» **Estratto fornito**:

Sulla celebre rivista scientifica Nature Medicine sono stati pubblicati i risultati di due sperimentazioni che si sono svolte in Pakistan sulla depressione in gravidanza. Problema, questo, che affligge buona parte delle (future) mamme, specialmente durante il primo trimestre, con un’incidenza stimata (dato che in molte decidono di non rivolgersi ai professionisti) del 13%, che diminuisce tra il 2,5 e il 7% per quanto riguarda il secondo trimestre ed, ulteriormente, del 2,3/6,3% durante l’ultimo trimestre. Proprio per evitare alle donne in gravidanza l’onere di parlare della loro depressione con un esperto, spesso oggetto di stigmatizzazione, una delle due sperimentazioni riguarda un’app sviluppata dall’Università botanica di Liverpool.



L’app che aiuta le donne in gravidanza affette da depressione

Secondo i risultati pubblicati sulla rivista, l’app sviluppata in Inghilterra potrebbe rivelarsi in molti casi un aiuto contro la depressione per le donne in gravidanza. L’app, che non è ancora stata distribuita al grande pubblico ed è stata solo testata in alcune zone rurali del Pakistan, serve a creare una rete tra le mamme in difficoltà e quelle che, invece, attraverso quei problemi ci sono già passate e ne sono, fortunatamente, uscite. Nulla di ‘medico’, insomma, ma comunque un luogo in cui parlare, confrontarsi e scoprire le storie di altre donne.

» **Obiettivo dell'esercizio**:
Prosegua il testo sull'app contro la depressione in gravidanza, riprendendo subito dopo l'ultima frase riportata.

» **Materiale di partenza**:
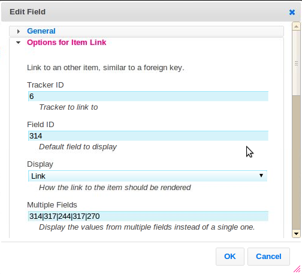Click the Multiple Fields input box
302x274 pixels.
tap(148, 216)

» **Risposta scritta**:
Nel corso della sperimentazione per l’app di aiuto alle donne in gravidanza a rischio depressione, i risultati ottenuti sono stati confrontati con quelli del programma ‘Thinking Healthy‘, già approvato dall’Organizzazione mondiale della sanità che ne ha suggerito l’adozione in tutto il mondo. Il programma ha già dato ottimi frutti in tutta l’Asia meridionale, contribuendo al benessere  materno, all’interazione tra madre e bimbo e al supporto sociale materno. Tuttavia, il grosso ‘svantaggio’ del programma è la stigmatizzazione di cui prima, che porta tantissime donne in gravidanza affette da depressione ad evitare le richieste di aiuto ai professionisti, nel timore (spesso) di essere considerate madri poco degne del loro ruolo.